_Reading passage_
########################################
Plaintiff opposes the motion and argues that each claim states a cause of action, no document submitted in support of the motion bars this action, and that plaintiff requires the opportunity to conduct discovery regarding its claims as the defendants had exclusive knowledge of the facts prior to entering the Note Sale Agreement.
DISCUSSION
On a motion to dismiss pursuant to CPLR 3211 the court must accept the facts alleged by the plaintiff as true and liberally construe the complaint, according it the benefit of every possible favorable inference ( see 511 W. 232nd Owners Corp. v. Jennifer Realty Co., 98 N.Y.2d 144, 151–152 [2002];Campaign for Fiscal Equity, Inc. v. State of New York, 86 N.Y.2d 307, 318 [1995];Sokoloff v. Harriman Estates Dev. Corp., 96 N.Y.2d 409, 414 [2001] ). The role of the court is to “determine only whether the facts as alleged fit within any cognizable legal theory” (Leon v. Martinez, 84 N.Y.2d 83, 87 [1994];see 511 W. 232nd Owners, 98 N.Y.2d at 152). Therefore, the complaint must be declared legally sufficient if the court determines that plaintiffs would be entitled to relief on any reasonable view of the facts stated (Campaign for Fiscal Equity, Inc., 86 N.Y.2d at 318). “When a motion to dismiss is made pursuant to CPLR 3211(a)(7), ... we assume the truthfulness of the factual allegations of the pleading and determine simply whether the allegations make out any cognizable cause of action. However, when such motion is supported by evidence extrinsic to the petition/complaint, the inquiry becomes whether the petitioner indeed has a cause of action, not simply whether he or she has stated one in the petition/complaint, and the petitioner no longer can rely only on the unsupported factual allegations of the pleading, but must submit evidence demonstrating the existence of a cause of action” (Matter of La Barbera v. Town of Woodstock, 29 AD3d 1054, 1055 [3rd Dept 2006](citations omitted)).
The first three causes of action in the complaint allege a breach of contract by defendants seeking three alternative remedies. Plaintiff seeks rescission of the Note Sale Agreement, monetary damages, and “specific performance ... with an appropriate adjustment in the price” in the first, second, and third causes of action, respectively.
########################################
_Written instruction 1_
Reproduce the listing as a numbered list with blank lines omitted, starting at the first line of the listing and ending with the line that contains "768x480 pixels. pyautogui.click(x=30, y=30)".
########################################
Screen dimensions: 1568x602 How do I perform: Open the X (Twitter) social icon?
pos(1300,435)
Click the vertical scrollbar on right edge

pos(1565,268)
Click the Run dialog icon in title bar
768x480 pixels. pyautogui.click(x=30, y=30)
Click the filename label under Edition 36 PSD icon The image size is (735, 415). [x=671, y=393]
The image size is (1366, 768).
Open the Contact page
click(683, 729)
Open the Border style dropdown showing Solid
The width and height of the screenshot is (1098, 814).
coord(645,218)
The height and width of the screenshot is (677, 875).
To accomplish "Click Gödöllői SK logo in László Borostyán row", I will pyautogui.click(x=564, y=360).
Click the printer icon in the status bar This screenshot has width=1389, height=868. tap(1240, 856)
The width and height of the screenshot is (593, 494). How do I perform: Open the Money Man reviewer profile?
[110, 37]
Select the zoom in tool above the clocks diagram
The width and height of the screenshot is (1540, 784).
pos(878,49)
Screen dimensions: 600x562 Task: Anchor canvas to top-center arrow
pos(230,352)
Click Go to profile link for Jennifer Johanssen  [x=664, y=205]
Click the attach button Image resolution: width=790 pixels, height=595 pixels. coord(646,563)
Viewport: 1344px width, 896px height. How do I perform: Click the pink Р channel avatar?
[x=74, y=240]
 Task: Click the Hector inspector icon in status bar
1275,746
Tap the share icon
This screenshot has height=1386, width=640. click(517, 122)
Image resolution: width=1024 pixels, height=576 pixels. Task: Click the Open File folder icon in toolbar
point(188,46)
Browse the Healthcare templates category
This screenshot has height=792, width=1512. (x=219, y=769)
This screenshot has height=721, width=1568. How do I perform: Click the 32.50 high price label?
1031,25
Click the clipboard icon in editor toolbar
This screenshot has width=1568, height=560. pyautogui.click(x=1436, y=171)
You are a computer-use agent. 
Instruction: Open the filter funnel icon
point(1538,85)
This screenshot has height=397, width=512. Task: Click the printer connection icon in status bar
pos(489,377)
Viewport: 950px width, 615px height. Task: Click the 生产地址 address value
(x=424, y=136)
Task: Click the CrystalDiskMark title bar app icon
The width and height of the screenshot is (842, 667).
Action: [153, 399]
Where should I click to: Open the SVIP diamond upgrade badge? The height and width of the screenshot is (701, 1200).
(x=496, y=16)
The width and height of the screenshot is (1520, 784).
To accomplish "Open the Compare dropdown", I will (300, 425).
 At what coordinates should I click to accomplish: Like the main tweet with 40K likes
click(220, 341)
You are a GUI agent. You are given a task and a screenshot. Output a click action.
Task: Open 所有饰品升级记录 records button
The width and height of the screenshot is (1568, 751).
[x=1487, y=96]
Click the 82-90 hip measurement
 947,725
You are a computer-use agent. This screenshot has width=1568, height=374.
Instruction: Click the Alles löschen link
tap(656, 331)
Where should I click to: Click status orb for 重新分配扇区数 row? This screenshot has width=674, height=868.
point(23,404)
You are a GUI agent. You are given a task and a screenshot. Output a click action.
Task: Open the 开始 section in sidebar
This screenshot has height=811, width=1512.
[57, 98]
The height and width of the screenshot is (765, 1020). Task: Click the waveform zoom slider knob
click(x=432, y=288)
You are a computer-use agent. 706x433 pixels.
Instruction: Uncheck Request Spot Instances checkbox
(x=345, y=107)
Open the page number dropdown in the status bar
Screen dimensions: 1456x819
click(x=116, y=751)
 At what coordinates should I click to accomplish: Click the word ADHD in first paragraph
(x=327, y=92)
########################################
_Written instruction 2_
According to the motion-to-dismiss passage, why does the plaintiff say it needs the opportunity to conduct discovery on its claims?

_Task answer 1_
1. Screen dimensions: 1568x602 How do I perform: Open the X (Twitter) social icon?
2. pos(1300,435)
3. Click the vertical scrollbar on right edge
4. pos(1565,268)
5. Click the Run dialog icon in title bar
6. 768x480 pixels. pyautogui.click(x=30, y=30)

_Task answer 2_
The plaintiff says it needs discovery because the defendants had exclusive knowledge of the facts before the Note Sale Agreement was entered.